## SHORT EXERCISE:
Give the lines again from the one containing "Task: View all imported children" through the last line. Replace "dropdown" with "menu", change nothing else, and leave out the pictures.

* Start DATA FOR THIS TASK *

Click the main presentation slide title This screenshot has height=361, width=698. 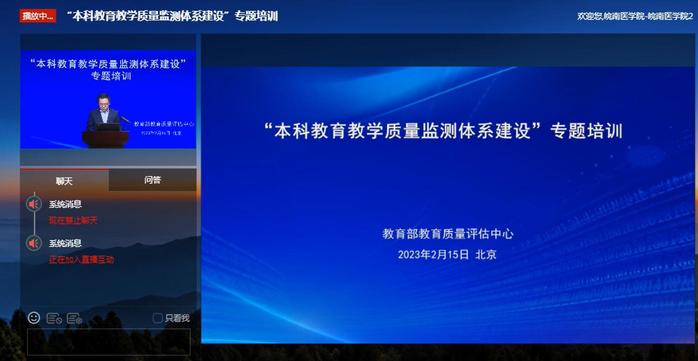click(x=442, y=131)
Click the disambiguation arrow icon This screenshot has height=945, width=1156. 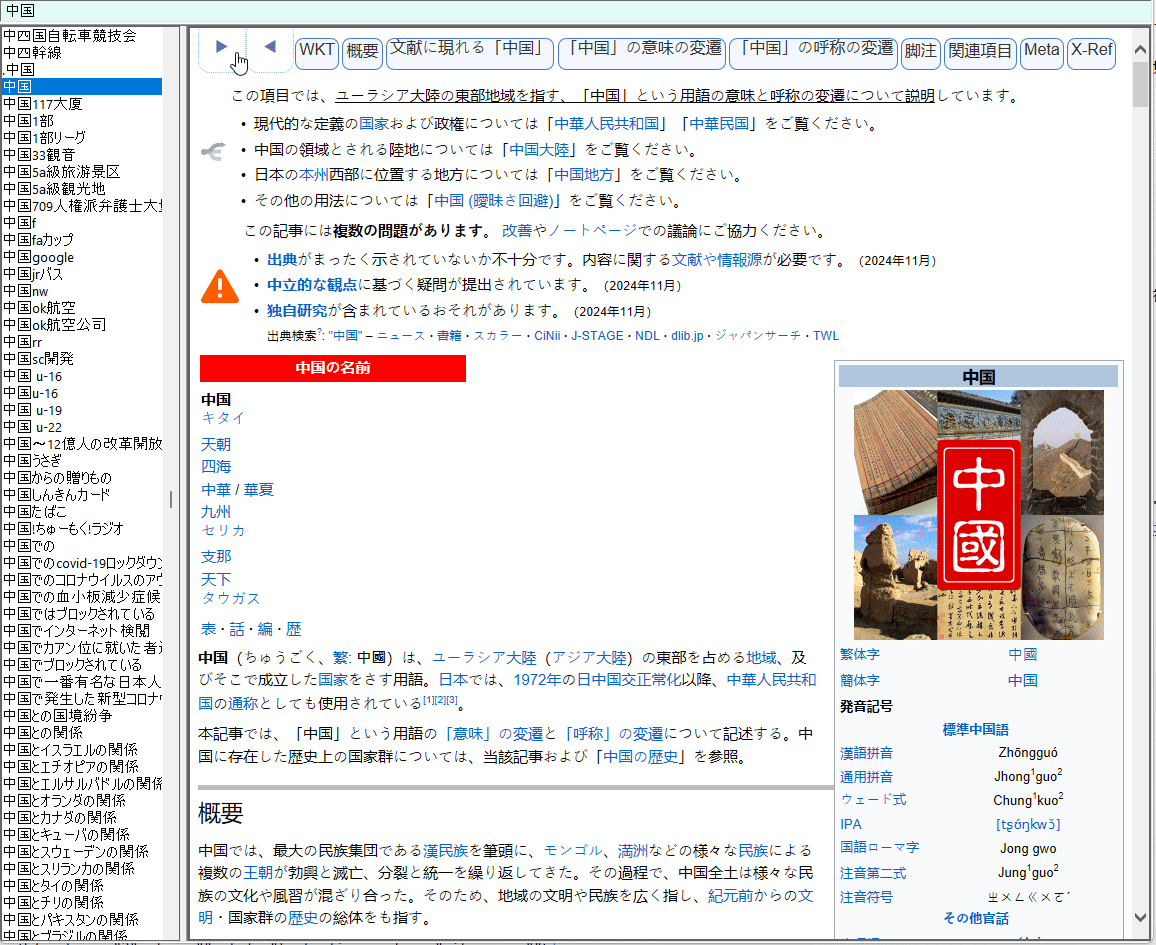point(214,151)
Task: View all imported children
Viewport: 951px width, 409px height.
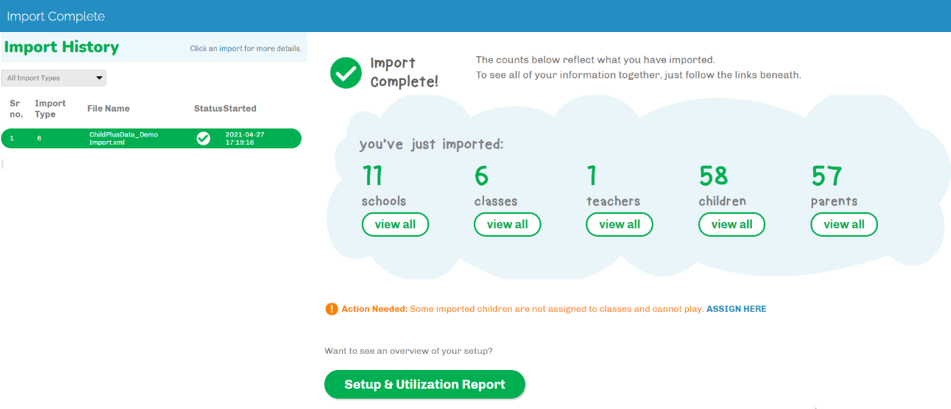Action: tap(732, 225)

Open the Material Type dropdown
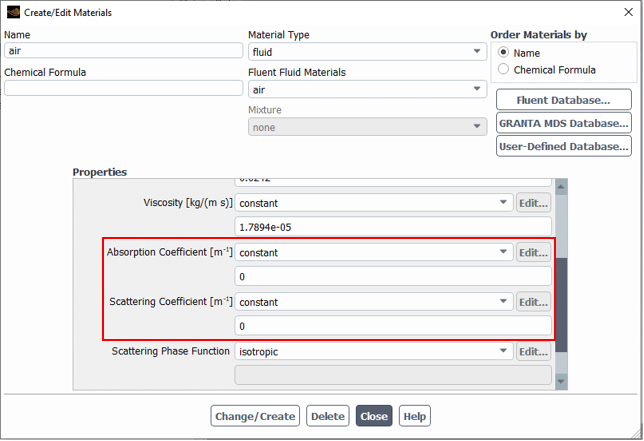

* End DATA FOR THIS TASK *

## EXERCISE SOLUTION:
Task: View all imported children
Viewport: 951px width, 409px height.
Action: tap(732, 225)

Open the Material Type menu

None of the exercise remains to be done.